§ **Passage provided**:
= = = =
# LMAO 11 INCH BLACK VEN RHOM $160



## CROSSHAIR223 (Jan 17, 2005)

Well here's the black I was talking about. He' right over 11 inches. Finally got the LFS down to 160 bucks! lol. Sorry about the first pic, forgot the flash was on.

View attachment 66495

View attachment 66496


----------



## Winkyee (Feb 17, 2003)

sweet


----------



## Joga Bonito (Oct 30, 2004)

buy him dude


----------



## CROSSHAIR223 (Jan 17, 2005)

I did lol


----------



## Joga Bonito (Oct 30, 2004)

CROSSHAIR223 said:


> I did lol
> [snapback]1079180[/snapback]​


a good buy


----------



## MR HARLEY (Aug 12, 2003)

Kickass Rhom !!!!!!!!!!!!!!!!!!!


----------



## benJii (Feb 17, 2005)

wow great buy!


----------



## piranha98 (Jun 15, 2005)
= = = =
§ **Task details**:
Reproduce the full forum thread about the black rhom word for word. The listing is drawn from a different source than the forum thread about the black rhom.

§ **Material provided**:
= = = =
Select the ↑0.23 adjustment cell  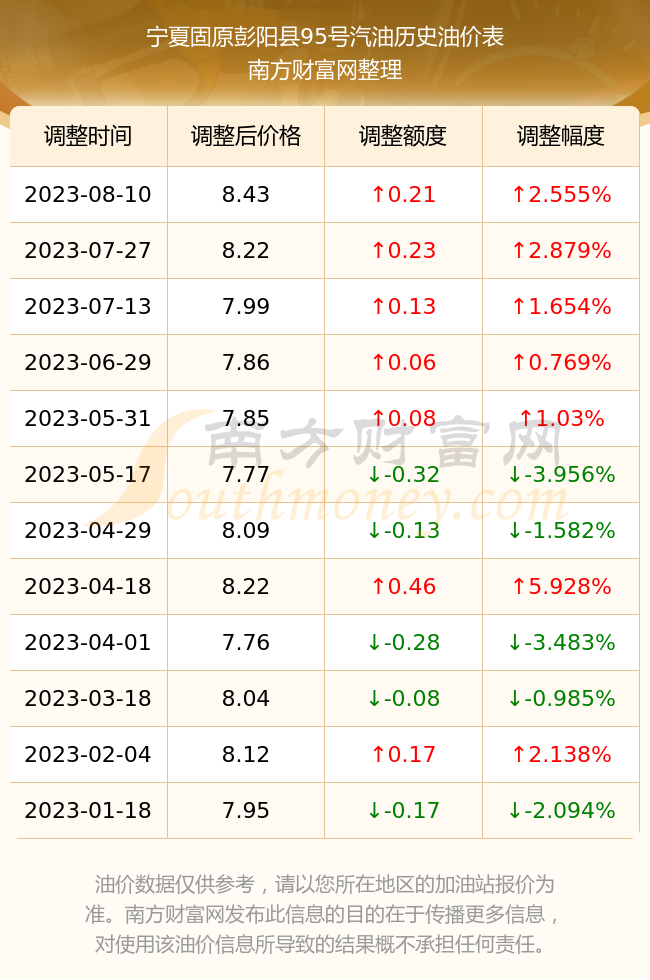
= = = =
§ **The response**:
# LMAO 11 INCH BLACK VEN RHOM $160



## CROSSHAIR223 (Jan 17, 2005)

Well here's the black I was talking about. He' right over 11 inches. Finally got the LFS down to 160 bucks! lol. Sorry about the first pic, forgot the flash was on.

View attachment 66495

View attachment 66496


----------



## Winkyee (Feb 17, 2003)

sweet


----------



## Joga Bonito (Oct 30, 2004)

buy him dude


----------



## CROSSHAIR223 (Jan 17, 2005)

I did lol


----------



## Joga Bonito (Oct 30, 2004)

CROSSHAIR223 said:


> I did lol
> [snapback]1079180[/snapback]​


a good buy


----------



## MR HARLEY (Aug 12, 2003)

Kickass Rhom !!!!!!!!!!!!!!!!!!!


----------



## benJii (Feb 17, 2005)

wow great buy!


----------



## piranha98 (Jun 15, 2005)